Parenting is like holding a strong spring in the palm of your hand. You want to keep the
spring in the same place for as long as possible – but how do you do this?

One way is to squeeze the spring very tightly, to make sure it doesn’t escape anywhere. And so you squeeze and you squeeze, trying to control it – but sooner or later, one of two things will happen. Either you will get tired and your hands will weaken, or the spring will slip out from between your fingers and escape.
And when either of those two things happen, what we discover to our dismay is that the spring doesn’t stay where you want it to! Instead, it suddenly jumps out of our reach and rolls far away!

Parents do have the responsibility of raising children into adults who love and fear the Lord. But some parents approach that task by trying to control their young-adult children very tightly – what they study, how they spend their time, what friends they shall have. And their aim is to keep their young-adult children right where they want them – in the right career path, under their roof, and in the same church!

But what often happens is that once their young-adult children find their freedom – perhaps by getting their own car, or by buying a flat and moving out of home – they sometimes go very far away from their parents.
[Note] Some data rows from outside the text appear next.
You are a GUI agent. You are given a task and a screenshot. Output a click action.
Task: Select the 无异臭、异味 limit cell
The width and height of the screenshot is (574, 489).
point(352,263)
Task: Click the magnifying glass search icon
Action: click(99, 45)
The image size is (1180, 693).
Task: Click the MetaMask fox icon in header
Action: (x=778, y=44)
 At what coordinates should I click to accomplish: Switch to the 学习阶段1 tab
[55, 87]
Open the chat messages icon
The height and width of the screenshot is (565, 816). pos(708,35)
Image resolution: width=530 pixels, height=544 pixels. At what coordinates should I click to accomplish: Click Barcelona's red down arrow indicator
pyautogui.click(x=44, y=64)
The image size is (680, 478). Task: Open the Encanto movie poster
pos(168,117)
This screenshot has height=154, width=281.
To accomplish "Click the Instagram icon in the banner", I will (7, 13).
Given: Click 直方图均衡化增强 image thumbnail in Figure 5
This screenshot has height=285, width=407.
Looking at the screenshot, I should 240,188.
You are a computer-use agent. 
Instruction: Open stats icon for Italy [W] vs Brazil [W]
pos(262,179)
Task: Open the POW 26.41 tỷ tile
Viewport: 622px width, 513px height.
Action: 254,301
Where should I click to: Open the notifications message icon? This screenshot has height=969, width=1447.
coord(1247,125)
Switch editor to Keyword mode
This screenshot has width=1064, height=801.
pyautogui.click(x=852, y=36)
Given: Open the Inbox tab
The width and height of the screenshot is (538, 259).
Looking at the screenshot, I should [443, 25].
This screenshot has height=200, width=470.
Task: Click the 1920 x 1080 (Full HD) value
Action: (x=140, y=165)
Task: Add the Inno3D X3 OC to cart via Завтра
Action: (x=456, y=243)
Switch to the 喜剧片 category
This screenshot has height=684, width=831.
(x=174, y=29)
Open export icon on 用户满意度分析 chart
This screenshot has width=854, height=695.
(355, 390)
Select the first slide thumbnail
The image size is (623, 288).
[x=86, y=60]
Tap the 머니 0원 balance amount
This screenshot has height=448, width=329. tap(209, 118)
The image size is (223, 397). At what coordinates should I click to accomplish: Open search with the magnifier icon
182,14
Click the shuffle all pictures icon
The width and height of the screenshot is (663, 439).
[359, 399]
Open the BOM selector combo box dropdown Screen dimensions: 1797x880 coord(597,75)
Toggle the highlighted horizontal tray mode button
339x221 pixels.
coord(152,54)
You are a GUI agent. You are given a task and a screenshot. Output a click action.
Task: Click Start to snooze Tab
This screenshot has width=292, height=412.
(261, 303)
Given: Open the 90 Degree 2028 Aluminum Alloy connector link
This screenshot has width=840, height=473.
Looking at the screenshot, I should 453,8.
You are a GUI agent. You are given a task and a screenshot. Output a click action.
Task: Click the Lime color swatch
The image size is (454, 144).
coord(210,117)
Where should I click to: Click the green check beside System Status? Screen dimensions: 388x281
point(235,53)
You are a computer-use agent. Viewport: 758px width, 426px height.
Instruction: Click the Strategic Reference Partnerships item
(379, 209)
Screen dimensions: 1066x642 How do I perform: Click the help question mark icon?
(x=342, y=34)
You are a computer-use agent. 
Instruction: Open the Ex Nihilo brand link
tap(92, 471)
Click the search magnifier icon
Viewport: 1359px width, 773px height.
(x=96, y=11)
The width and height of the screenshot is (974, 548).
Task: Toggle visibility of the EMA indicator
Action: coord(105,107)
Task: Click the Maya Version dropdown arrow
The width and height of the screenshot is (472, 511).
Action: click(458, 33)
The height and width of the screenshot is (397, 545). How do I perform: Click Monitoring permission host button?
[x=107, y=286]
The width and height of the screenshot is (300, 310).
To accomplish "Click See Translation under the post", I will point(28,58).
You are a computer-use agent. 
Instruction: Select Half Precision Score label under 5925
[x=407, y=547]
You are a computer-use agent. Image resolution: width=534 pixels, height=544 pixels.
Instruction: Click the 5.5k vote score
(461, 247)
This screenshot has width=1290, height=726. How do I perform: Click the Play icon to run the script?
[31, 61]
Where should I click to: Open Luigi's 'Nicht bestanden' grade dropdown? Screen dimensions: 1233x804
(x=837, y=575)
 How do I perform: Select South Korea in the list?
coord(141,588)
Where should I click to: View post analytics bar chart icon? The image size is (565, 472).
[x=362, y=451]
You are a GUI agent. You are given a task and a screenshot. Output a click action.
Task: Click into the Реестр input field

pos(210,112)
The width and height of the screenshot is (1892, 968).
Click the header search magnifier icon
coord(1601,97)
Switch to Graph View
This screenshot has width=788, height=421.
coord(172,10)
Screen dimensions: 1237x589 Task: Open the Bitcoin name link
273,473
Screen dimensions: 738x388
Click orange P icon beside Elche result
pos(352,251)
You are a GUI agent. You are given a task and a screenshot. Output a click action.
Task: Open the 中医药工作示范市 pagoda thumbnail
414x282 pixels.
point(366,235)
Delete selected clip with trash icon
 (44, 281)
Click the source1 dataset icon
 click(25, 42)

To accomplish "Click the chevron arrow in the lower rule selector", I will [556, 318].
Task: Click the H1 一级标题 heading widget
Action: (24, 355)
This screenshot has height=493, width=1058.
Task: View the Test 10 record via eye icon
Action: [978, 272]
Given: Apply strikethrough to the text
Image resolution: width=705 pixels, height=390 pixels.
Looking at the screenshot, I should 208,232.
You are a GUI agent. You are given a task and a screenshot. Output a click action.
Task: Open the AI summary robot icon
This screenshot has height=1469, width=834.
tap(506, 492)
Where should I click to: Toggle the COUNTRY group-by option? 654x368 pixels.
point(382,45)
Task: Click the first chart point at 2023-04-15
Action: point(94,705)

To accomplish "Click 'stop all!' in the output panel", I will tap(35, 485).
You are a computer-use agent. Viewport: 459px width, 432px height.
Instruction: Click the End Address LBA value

Conflicts in the home can sometimes lead to young-adult children springing very far away from us. And it’s almost as though the effort that the parents have spent in trying to keep their children in the one place, corresponds to how far the children go when they finally attain the means of independence.

This can be very hurtful for the parents, who really do love their children. And it can also be damaging for the children, who now feel a distrust of parents whom they could otherwise have turned to for advice and support.

But there is another way of holding a spring – and another way of parenting young-adult children.

Instead of squeezing a spring as tight as you can and for as long as you can, hoping it will stay in the one place when we eventually have to let go, we should instead gradually let go of the spring. When we let go gradually, it is more likely to stay here, than if it escapes from our tightly clenched fist. And then when we can finally relax – or we have no other choice but to let go – we can know we have done our part to make sure the spring stays in the right place into the future.

In the same way, parents of young children do start off having to hold on tightly to their children – young children don’t automatically know that a boiling pot is hot, or that doing homework is wise! But when children grow into adulthood, we must not keep squeezing our children. Instead we have to learn to gradually – and then finally – let go.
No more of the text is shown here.